Don’t worry about saving 10% for now
While most financial experts will advise you to always put 10% of your income into savings, this can be seriously difficult when you’re living from paycheck to paycheck. You should really balance your budget before you begin saving that 10%. If you’re fighting off debt collectors, it just doesn’t make good sense to have $100 in a savings plan. You’ll just need to starve your piggy bank until you can alleviate your finances.
Review your credit card due dates
If you avoid making your credit card payments, this will only make the problem worse. As an example of this, let’s assume you have a $1000 balance on a credit card and your minimum payment is $40. If you don’t make that payment, you will be charged a $35 late fee. And the interest on your future charges might go to the default rate of 25%. This will make your credit card even harder to pay off.
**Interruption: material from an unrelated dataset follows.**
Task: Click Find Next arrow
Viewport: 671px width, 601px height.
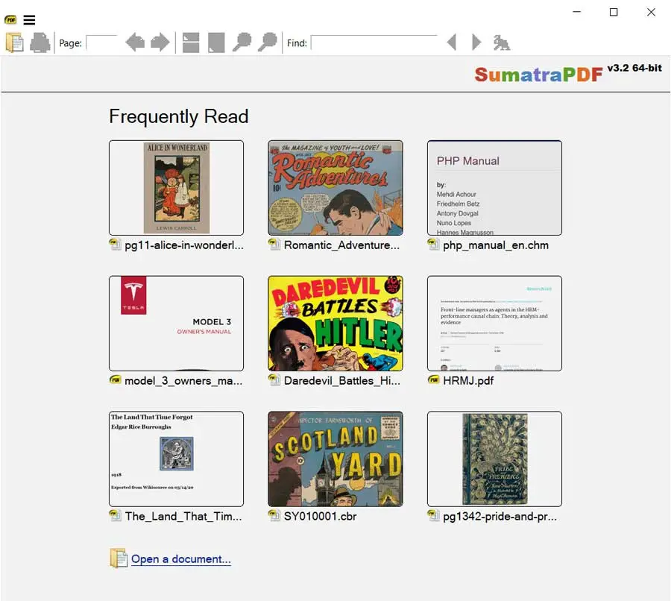Action: [476, 43]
Try negotiating your credit card interest rates
If you have at least decent credit, contact your credit card providers and ask if they would be willing to reduce your interest rates. You’ll never know if they would be willing to do this if you don’t ask. And they certainly won’t reduce your interest rates on their own.
Cut out unnecessary expenses
There are expenses you might think are necessary that aren’t. For example, it’s not necessary to have a drive-through latte every day or go to the movies three times a month. Also look to see how often you have spoiled food in your refrigerator. You should be able to redo some of these expenses, especially ones you wouldn’t really miss. If you find food spoiling before you can eat it, cut back on your fresh food purchases. Do some comparison-shopping and you might be able to switch auto insurance companies and get a cheaper premium.
Where to go for credit counseling
The best places to go for credit counseling are non-profit consumer credit-counseling agencies. These agencies generally charge either nothing or very little for their services as credit providers such as banks and credit card companies underwrite their costs. They usually have excellent relationships with lenders and can often even get your interest rates reduced.